Romney Takes Lead In Latest Pew Research Center Poll

From the Pew Research Center comes another poll showing Mitt Romney surging in the aftermath of last week’s debate, and, more significantly, taking the lead for the first time in a national poll:

Mitt Romney no longer trails Barack Obama in the Pew Research Center’s presidential election polling. By about three-to-one, voters say Romney did a better job than Obama in the Oct. 3 debate, and the Republican is now better regarded on most personal dimensions and on most issues than he was in September. Romney is seen as the candidate who has new ideas and is viewed as better able than Obama to improve the jobs situation and reduce the budget deficit.

Fully 66% of registered voters say Romney did the better job in last Wednesday’s debate, compared with just 20% who say Obama did better. A majority (64%) of voters who watched the debate describe it as mostly informative; just 26% say it was mostly confusing.

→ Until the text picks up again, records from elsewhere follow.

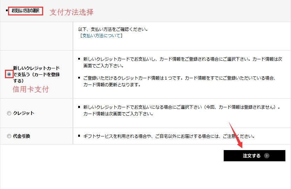Choose the クレジット radio button

tap(9, 113)

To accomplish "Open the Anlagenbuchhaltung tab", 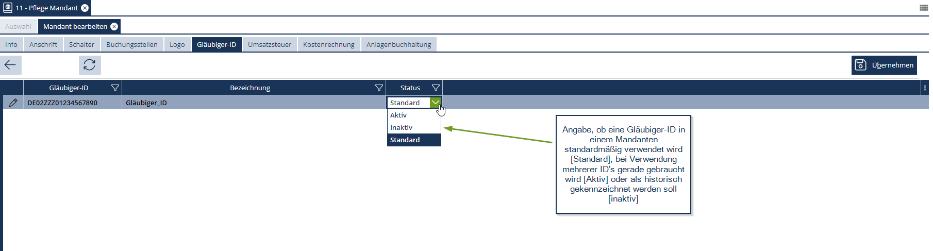I will click(398, 45).
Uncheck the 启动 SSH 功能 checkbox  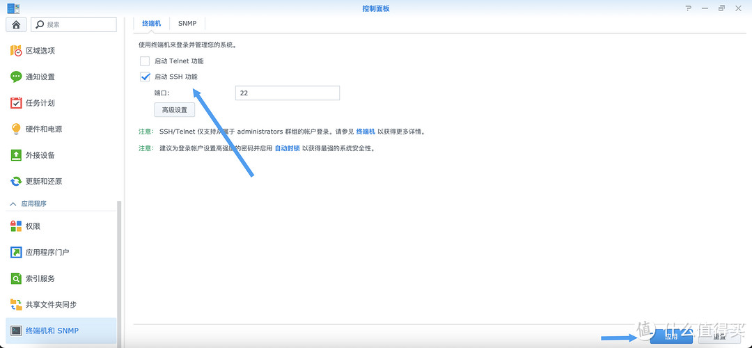click(x=145, y=77)
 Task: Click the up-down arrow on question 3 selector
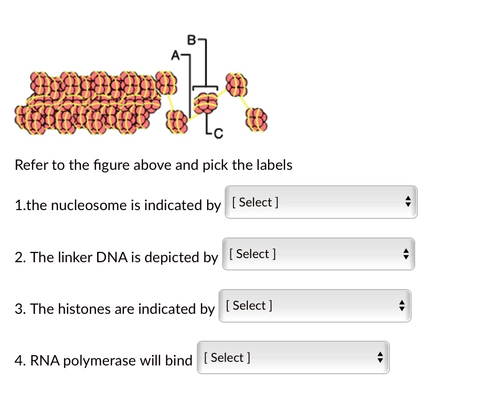coord(402,305)
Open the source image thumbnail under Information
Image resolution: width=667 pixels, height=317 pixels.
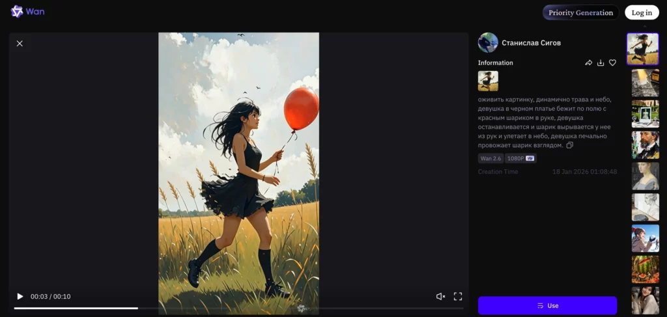click(488, 81)
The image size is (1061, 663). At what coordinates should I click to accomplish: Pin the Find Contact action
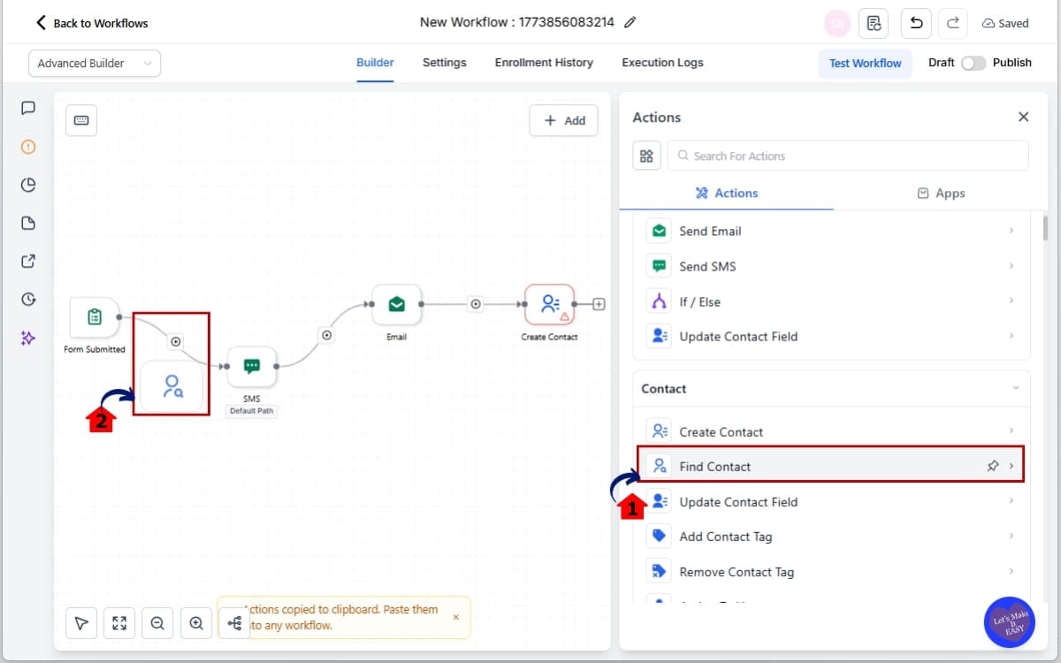tap(993, 467)
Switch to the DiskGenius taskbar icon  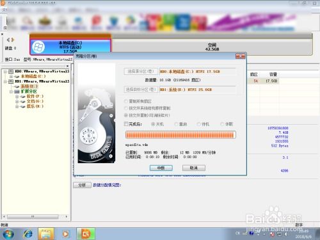[86, 234]
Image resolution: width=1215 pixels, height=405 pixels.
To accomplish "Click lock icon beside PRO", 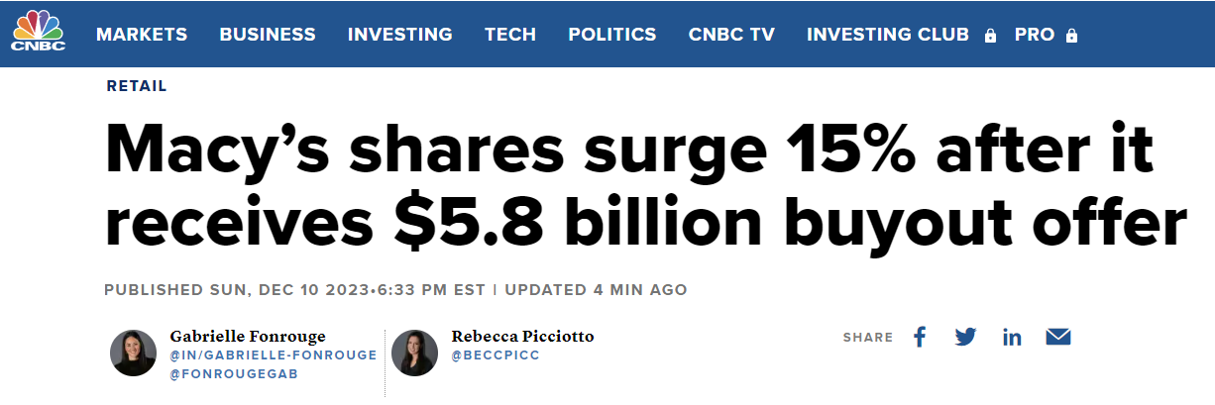I will [1071, 36].
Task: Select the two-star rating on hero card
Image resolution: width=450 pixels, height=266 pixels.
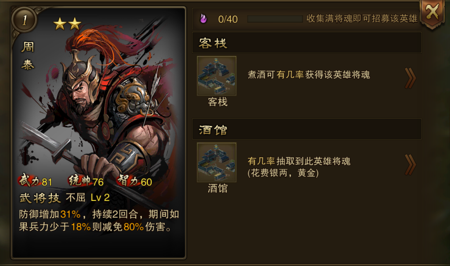Action: (x=67, y=24)
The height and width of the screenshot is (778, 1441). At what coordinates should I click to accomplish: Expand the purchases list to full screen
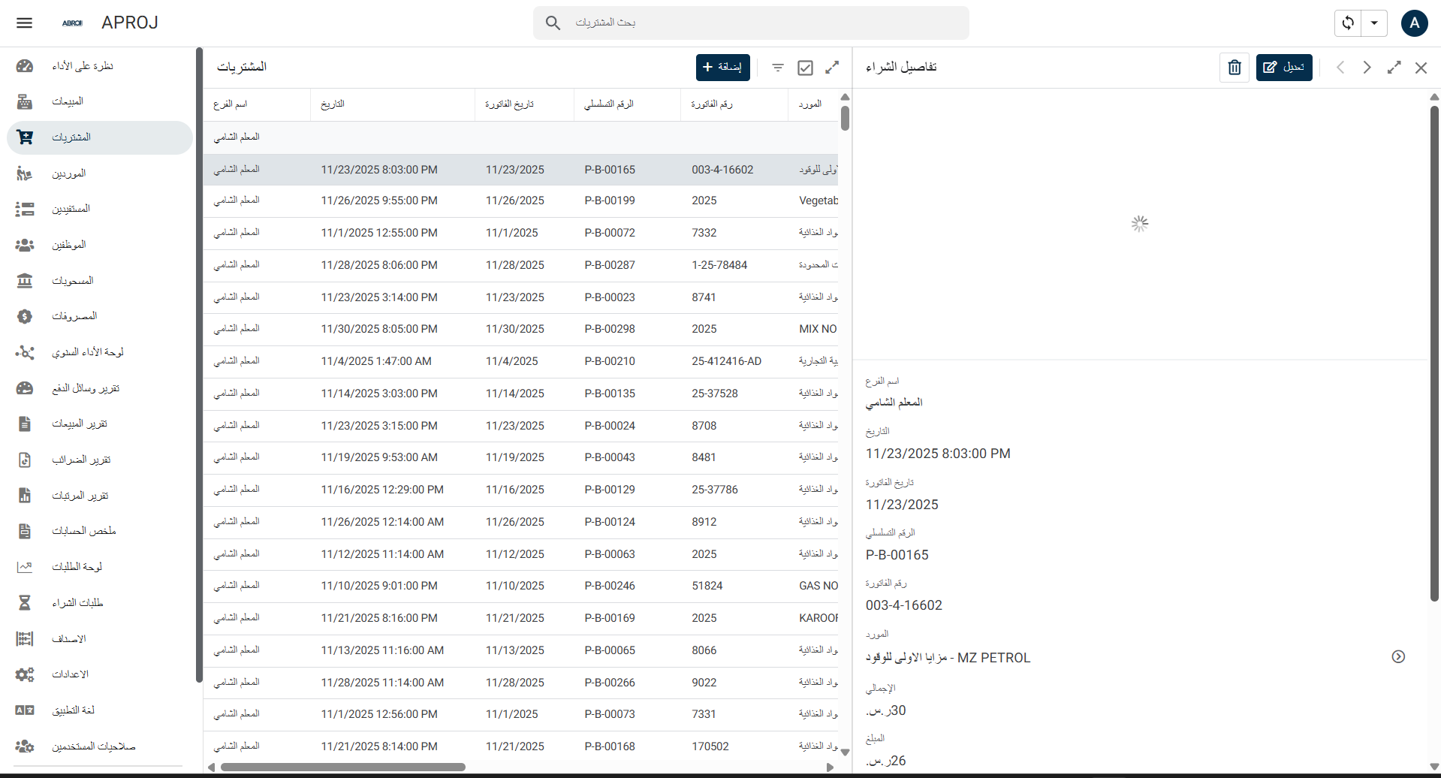coord(832,68)
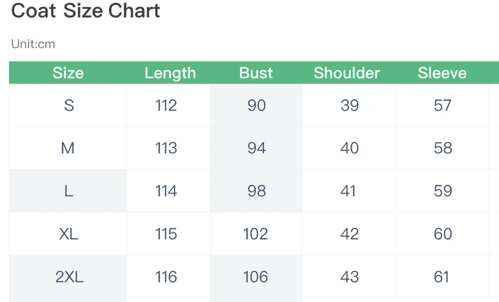The image size is (499, 302).
Task: Click the Shoulder column header
Action: pos(347,73)
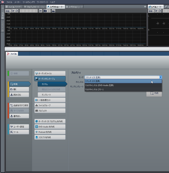Select ステレオ (CD 互換) option in mode list
The height and width of the screenshot is (173, 169).
(123, 81)
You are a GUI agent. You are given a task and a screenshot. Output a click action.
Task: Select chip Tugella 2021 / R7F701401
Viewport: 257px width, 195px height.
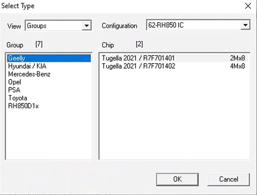point(138,58)
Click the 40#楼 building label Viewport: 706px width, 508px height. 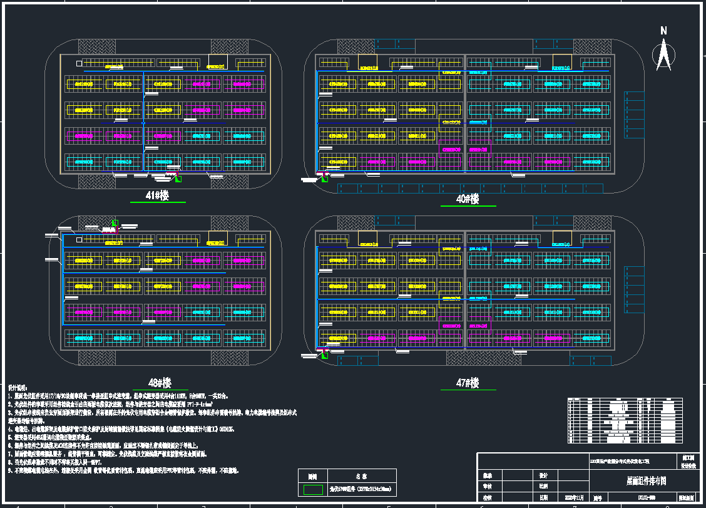pyautogui.click(x=468, y=199)
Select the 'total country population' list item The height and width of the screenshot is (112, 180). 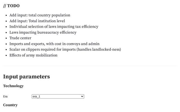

In turn, Romney has drawn even with Obama in the presidential race among registered voters (46% to 46%) after trailing by nine points (42% to 51%) in September. Among likely voters, Romney holds a slight 49% to 45% edge over Obama. He trailed by eight points among likely voters last month.

The latest national survey by the Pew Research Center for the People & the Press, conducted Oct. 4-7 among 1,511 adults, including 1,201 registered voters (1,112 likely voters), finds that 67% of Romney’s backers support him strongly, up from 56% last month. For the first time in the campaign, Romney draws as much strong support as does Obama.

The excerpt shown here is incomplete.